Po przydługawym romansie z maskarą Black&Long od Deborah postanowiłam zmienić tusz do rzęs. Nie szukałam daleko – moja nowa maskara jest także od Deborah. Z tuszu pogrubiającego jestem jeszcze bardziej zadowolona niż z wydłużającego.
Definitive Volume ma średniej grubości szczoteczkę zwężaną na końcu. Włoski szczoteczki są sztywne i cienkie. Naprzemienny układ długich i krótkich włosków zapewnia rozczesanie i równomierne pokrycie tuszem pojedynczej rzęsy. Efekt jest naturalny – aby wyraźnie pogrubić rzęsy trzeba nałożyć kilka drugą warstwę.
Tusz się nie osypuje i nie odbija – sprawdziłam podaczas weekendu pod żaglami.
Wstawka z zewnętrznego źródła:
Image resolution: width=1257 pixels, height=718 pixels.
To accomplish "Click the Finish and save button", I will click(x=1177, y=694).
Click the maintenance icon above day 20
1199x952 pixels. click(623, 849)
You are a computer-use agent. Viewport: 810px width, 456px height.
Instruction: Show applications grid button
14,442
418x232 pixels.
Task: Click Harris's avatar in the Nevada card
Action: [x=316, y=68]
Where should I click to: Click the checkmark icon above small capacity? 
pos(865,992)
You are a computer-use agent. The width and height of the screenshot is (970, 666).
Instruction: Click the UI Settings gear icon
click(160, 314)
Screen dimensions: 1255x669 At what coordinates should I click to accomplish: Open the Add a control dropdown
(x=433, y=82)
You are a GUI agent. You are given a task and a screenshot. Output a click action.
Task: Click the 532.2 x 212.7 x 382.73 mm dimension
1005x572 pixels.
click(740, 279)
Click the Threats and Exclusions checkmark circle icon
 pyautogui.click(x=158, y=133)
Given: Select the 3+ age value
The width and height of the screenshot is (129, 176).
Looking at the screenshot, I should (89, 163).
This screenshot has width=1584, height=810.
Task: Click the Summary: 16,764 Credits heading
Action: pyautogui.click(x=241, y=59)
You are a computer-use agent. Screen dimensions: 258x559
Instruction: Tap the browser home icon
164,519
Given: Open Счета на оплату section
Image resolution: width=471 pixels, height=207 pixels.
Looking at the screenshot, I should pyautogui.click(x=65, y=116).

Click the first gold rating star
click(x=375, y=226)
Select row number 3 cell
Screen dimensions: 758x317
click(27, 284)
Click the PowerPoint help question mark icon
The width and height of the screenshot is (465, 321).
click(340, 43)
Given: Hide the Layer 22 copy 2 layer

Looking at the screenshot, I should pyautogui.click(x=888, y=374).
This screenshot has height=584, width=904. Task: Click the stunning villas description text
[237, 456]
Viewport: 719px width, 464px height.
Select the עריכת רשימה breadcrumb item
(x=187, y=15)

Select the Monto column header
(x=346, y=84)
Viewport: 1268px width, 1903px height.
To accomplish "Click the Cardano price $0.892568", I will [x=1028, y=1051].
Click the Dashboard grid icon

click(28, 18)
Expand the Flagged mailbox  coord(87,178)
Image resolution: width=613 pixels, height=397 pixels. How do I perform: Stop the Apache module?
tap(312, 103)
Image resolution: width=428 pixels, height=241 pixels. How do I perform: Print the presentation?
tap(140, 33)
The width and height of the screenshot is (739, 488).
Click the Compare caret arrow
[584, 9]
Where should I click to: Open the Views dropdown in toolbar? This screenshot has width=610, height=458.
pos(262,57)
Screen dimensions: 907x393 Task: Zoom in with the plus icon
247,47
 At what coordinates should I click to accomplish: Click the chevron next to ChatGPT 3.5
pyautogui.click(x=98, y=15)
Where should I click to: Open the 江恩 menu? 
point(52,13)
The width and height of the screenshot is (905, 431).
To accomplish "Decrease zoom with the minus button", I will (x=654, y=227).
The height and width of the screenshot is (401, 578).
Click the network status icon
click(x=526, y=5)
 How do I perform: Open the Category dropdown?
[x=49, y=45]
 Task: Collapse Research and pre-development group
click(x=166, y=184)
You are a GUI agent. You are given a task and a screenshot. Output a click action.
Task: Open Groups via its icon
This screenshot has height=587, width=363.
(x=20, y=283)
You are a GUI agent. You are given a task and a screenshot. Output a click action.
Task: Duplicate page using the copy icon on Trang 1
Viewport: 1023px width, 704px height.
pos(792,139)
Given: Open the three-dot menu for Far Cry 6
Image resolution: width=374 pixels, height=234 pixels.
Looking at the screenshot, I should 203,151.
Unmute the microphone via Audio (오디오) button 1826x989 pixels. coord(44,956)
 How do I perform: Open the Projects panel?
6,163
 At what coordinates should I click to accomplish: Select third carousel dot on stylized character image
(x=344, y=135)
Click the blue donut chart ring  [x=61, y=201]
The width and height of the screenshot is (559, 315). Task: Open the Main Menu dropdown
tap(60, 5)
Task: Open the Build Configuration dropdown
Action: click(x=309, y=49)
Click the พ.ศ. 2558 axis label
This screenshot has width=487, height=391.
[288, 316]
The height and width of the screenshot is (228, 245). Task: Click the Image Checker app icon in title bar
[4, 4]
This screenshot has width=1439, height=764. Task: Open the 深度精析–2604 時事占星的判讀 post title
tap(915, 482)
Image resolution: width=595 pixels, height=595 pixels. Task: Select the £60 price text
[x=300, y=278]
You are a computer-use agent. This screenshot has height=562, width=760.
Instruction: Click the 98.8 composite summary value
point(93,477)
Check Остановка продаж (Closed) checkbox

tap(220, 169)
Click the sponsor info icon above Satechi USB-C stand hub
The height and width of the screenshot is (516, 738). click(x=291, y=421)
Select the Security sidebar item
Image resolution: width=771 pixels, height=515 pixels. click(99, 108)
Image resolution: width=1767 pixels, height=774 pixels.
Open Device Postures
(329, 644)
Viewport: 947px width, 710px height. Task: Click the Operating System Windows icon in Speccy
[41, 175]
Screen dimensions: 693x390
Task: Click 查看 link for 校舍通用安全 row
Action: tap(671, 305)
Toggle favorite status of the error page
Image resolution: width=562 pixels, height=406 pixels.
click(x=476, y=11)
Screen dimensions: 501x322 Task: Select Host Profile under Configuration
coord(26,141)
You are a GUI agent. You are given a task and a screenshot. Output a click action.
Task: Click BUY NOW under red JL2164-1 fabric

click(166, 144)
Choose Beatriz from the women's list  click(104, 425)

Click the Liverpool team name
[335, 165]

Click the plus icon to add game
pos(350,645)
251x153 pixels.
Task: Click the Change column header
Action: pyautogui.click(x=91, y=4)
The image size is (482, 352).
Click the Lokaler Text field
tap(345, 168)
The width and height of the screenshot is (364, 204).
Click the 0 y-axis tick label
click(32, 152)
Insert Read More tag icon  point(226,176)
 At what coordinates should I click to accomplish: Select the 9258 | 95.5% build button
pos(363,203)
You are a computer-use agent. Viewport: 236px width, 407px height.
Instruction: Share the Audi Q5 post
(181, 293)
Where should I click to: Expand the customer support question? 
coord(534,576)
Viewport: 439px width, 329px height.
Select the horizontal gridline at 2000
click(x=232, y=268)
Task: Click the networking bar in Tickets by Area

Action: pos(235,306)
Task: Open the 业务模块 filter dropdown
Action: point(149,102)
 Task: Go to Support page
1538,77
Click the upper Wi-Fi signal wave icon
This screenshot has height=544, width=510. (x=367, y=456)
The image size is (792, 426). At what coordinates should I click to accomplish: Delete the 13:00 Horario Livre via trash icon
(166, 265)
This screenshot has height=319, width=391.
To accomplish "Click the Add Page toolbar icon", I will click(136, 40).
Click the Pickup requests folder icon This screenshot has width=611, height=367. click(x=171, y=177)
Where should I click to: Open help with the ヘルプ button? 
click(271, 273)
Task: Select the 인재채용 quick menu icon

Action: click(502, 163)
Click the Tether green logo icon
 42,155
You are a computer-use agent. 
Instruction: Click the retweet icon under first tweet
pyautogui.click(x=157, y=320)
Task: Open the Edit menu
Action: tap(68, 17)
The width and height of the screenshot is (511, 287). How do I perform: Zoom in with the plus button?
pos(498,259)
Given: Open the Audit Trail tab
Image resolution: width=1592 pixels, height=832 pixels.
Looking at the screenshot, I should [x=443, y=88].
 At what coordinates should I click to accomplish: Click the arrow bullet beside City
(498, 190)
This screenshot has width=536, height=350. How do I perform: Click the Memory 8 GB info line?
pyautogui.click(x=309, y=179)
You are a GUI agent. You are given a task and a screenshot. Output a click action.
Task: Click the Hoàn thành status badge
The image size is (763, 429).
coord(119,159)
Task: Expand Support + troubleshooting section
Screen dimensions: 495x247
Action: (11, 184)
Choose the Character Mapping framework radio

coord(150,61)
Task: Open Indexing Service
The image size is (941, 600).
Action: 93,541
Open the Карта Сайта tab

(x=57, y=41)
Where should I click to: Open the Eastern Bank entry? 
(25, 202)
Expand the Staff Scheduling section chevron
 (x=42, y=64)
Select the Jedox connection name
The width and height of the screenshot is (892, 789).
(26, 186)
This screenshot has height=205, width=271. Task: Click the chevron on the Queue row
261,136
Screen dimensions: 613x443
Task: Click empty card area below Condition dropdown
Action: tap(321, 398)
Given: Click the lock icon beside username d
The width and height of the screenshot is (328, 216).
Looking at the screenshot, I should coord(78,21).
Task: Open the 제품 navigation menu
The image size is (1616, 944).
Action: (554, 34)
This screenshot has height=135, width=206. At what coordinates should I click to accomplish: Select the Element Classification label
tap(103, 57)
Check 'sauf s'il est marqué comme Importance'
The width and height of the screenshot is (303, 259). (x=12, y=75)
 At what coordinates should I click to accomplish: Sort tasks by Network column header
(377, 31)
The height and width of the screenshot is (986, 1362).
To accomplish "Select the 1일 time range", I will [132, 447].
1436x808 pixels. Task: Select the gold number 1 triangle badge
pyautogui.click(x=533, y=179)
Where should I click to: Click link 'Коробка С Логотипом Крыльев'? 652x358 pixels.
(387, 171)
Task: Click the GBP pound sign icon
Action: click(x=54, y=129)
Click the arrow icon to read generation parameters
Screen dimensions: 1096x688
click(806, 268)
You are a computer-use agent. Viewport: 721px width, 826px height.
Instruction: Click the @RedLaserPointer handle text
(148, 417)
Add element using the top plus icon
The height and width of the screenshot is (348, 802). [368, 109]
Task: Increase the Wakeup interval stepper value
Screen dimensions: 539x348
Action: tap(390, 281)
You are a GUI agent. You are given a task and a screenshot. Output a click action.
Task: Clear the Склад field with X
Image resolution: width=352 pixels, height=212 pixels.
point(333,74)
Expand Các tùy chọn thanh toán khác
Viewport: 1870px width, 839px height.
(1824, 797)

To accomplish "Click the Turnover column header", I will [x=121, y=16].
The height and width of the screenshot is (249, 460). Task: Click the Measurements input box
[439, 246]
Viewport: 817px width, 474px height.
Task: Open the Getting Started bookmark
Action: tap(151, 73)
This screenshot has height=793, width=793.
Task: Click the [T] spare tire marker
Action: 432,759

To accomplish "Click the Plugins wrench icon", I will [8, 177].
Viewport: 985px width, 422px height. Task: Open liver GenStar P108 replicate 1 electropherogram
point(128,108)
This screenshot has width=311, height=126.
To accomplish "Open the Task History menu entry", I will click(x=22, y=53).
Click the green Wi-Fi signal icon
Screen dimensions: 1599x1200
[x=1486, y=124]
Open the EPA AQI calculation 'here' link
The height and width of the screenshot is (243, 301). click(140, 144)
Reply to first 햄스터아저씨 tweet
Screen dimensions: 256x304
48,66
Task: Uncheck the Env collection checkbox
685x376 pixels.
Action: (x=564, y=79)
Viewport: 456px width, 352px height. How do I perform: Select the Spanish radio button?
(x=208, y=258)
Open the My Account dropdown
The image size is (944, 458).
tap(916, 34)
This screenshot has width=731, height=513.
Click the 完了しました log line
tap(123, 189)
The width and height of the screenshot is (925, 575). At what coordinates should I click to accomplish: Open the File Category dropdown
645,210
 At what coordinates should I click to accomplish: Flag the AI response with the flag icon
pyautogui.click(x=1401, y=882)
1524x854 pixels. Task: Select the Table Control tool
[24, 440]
Zawiera proteiny jeszcze jakieś składniki odzywcze – grunt, że jest przyjemny w użyciu i nie uczula. Zalotka poleca.
Cena: ok. 59 zł za 9 ml
Nie marka oraz cena tuszu świadczy o jego możliwościach, trzeba umieć poprawie malować rzęsy i tyle. Kobiety posiadające tą umiejętność zrobią to nawet kosmetykiem za 10 zł.